My first burst of outrage is directed toward the foreign pundits who chastise Israelis for their anxiety about the outcomes of popular uprisings in Egypt and elsewhere in the Arab world.  People like Roger Cohen in the New York Times (March 3) find it morally “troubling” that Israelis are not wildly applauding these efforts to throw off oppression and gain freedom.  This supercilious journalist’s  scolding ignores legitimate apprehension flowing from experience with usurpation of “democratic movements” for oligarchic or theocratic ends as occurred in Iran, Lebanon, and Gaza (to name a few relevant areas).  The 30-year peace with Egypt has been a cold one in which Egyptians have avoided cultural, economic, and social interchange while largely portraying Israel as an oppressive Satan.  So pardon me, Roger, if I perceive and worry about potential for hostile exploitation of Egyptian political chaos and economic hardship for demagogic ends antagonistic to Israel.  This apprehension is not inconsistent with a fervent wish that the Egyptians use their uprising to promote dignity and security for their citizenry.

I preface my expressions of rage about internal Israeli matters by saying that the development of the State of Israel is a miraculous accomplishment.  I live here because I admire the progress in a scant 63 years, but there are significant blemishes, some of which arouse my anger.
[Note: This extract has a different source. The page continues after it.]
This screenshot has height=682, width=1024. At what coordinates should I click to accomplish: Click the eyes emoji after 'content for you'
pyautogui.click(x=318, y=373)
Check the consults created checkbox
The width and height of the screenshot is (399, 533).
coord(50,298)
Take, for instance, the notion of a greater Israel (settlers demanding expropriation of the entire West Bank with its multitudes of Arab residents who resist Israeli sovereignty).  The main claim is that Israel is entitled to control all that territory because it was part of the biblical heartland and divinely promised – according to the Old Testament — to the Jews.  This position is sadly reminiscent of the segment of American Jewry (mostly southerners) who, before the Civil War, supported slavery because the Old Testament ostensibly upheld slavery.  The ancient bible cannot, I think, justify a result so antithetical to the human dignity and will of so many people.  Permanent occupation and control is not slavery, but it is still inconsistent with the human dignity of an objecting population denied equal civil rights.

Turning to Israel inside the Green Line, I find plenty to remonstrate about.  I am proud that Israel’s declaration of independence endorsed the principle that Arab residents of Israel are entitled to full citizenship and equal rights.  Israel’s Supreme Court has embraced that principle in its rulings over the last 60 years.  But it is troubling to see erosions of that key democratic value in modern social norms and conduct.  Recent polls indicate that a shocking percentage of Jewish Israelis (close to 50%) oppose Arab citizens’ entitlement to full civil rights.  Along the same lines, a recent letter signed by more than 50 orthodox rabbis urges property owners in Sefad not to rent to non-Jews.  In other words, these rabbis want to obstruct Arab students at the local college who seek to live near their place of study.  Jewish extremists recently demonstrated in Jaffa trying to treat Arab residents as unwanted interlopers even though Arabs have resided in Jaffa for hundreds of years.  Such disrespect for fellow citizens surely undermines the long-term prospects of peaceful coexistence within Israel.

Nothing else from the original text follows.